Chau Tran N, Timilsena Prakash Raj, Bathala Sai Pavan, Kundu Sanchari, Bargmann Bastiaan O R, Li Song
Genetics, Bioinformatics, and Computational Biology, Virginia Tech, Blacksburg, VA, USA.
School of Plant and Environmental Sciences, Virginia Tech, Blacksburg, VA, USA.
Nat Commun. 2025 Jan 2;16(1):201. doi: 10.1038/s41467-024-55755-0.
Single-cell RNA sequencing (scRNA-seq) is widely used in plant biology and is a powerful tool for studying cell identity and differentiation. However, the scarcity of known cell-type marker genes and the divergence of marker expression patterns limit the accuracy of cell-type identification and our capacity to investigate cell-type conservation in many species. To tackle this challenge, we devise a novel computational strategy called Orthologous Marker Gene Groups (OMGs), which can identify cell types in both model and non-model plant species and allows for rapid comparison of cell types across many published single-cell maps. Our method does not require cross-species data integration, while still accurately determining inter-species cellular similarities. We validate the method by analyzing published single-cell data from species with well-annotated single-cell maps, and we show our methods can capture majority of manually annotated cell types. The robustness of our method is further demonstrated by its ability to pertinently map cell clusters from 1 million cells, 268 cell clusters across 15 diverse plant species. We reveal 14 dominant groups with substantial conservation in shared cell-type markers across monocots and dicots. To facilitate the use of this method by the broad research community, we launch a user-friendly web-based tool called the OMG browser, which simplifies the process of cell-type identification in plant datasets for biologists.
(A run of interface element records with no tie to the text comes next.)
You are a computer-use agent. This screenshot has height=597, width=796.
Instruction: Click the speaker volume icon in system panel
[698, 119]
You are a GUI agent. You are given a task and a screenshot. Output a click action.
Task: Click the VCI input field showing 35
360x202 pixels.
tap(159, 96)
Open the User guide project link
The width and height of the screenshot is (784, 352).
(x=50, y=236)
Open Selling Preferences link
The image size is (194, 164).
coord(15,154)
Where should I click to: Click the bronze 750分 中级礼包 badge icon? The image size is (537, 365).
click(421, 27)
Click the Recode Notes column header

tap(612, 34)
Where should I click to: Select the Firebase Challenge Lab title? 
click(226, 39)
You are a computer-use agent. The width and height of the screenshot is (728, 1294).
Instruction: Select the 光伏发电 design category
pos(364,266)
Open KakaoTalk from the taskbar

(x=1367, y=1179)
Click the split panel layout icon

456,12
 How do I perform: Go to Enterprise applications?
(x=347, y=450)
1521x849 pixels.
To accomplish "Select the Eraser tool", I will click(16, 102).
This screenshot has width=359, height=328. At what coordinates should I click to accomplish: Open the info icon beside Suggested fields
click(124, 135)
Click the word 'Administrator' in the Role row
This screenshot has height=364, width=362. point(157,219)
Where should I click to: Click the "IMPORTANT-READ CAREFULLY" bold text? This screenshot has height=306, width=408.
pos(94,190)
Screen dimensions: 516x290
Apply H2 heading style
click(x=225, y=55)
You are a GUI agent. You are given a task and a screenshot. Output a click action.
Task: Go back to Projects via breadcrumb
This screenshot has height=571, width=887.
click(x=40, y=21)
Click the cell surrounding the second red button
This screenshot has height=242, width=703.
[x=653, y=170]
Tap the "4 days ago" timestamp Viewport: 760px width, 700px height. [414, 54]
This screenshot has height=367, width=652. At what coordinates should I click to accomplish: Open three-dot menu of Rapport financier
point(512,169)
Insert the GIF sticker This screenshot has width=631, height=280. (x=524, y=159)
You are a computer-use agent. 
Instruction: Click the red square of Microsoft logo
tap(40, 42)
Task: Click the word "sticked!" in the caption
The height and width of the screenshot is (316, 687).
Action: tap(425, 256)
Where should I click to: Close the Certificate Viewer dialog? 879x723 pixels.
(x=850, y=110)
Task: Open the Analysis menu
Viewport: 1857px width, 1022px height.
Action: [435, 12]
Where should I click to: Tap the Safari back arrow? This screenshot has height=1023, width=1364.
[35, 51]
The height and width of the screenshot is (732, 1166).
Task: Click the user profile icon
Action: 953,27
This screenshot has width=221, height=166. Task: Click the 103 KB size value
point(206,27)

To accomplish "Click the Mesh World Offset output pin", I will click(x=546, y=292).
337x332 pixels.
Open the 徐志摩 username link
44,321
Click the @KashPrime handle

单细胞RNA测序(scRNA-seq)在植物生物学中被广泛应用,是研究细胞身份和分化的有力工具。然而,已知细胞类型标记基因的稀缺以及标记表达模式的差异限制了细胞类型鉴定的准确性,也限制了我们在许多物种中研究细胞类型保守性的能力。为应对这一挑战,我们设计了一种名为直系同源标记基因组(OMGs)的新型计算策略,该策略可以识别模式植物和非模式植物物种中的细胞类型,并允许在许多已发表的单细胞图谱之间快速比较细胞类型。我们的方法不需要跨物种数据整合,同时仍能准确确定物种间的细胞相似性。我们通过分析来自具有注释良好的单细胞图谱的物种的已发表单细胞数据来验证该方法,并且我们表明我们的方法可以捕获大多数手动注释的细胞类型。我们的方法能够准确地映射来自100万个细胞、跨越15种不同植物物种的268个细胞簇,进一步证明了其稳健性。我们揭示了14个主要的细胞类型组,在单子叶植物和双子叶植物共享的细胞类型标记中具有显著保守性。为便于广大研究群体使用该方法,我们推出了一个名为OMG浏览器的用户友好型网络工具,该工具简化了生物学家在植物数据集中进行细胞类型鉴定的过程。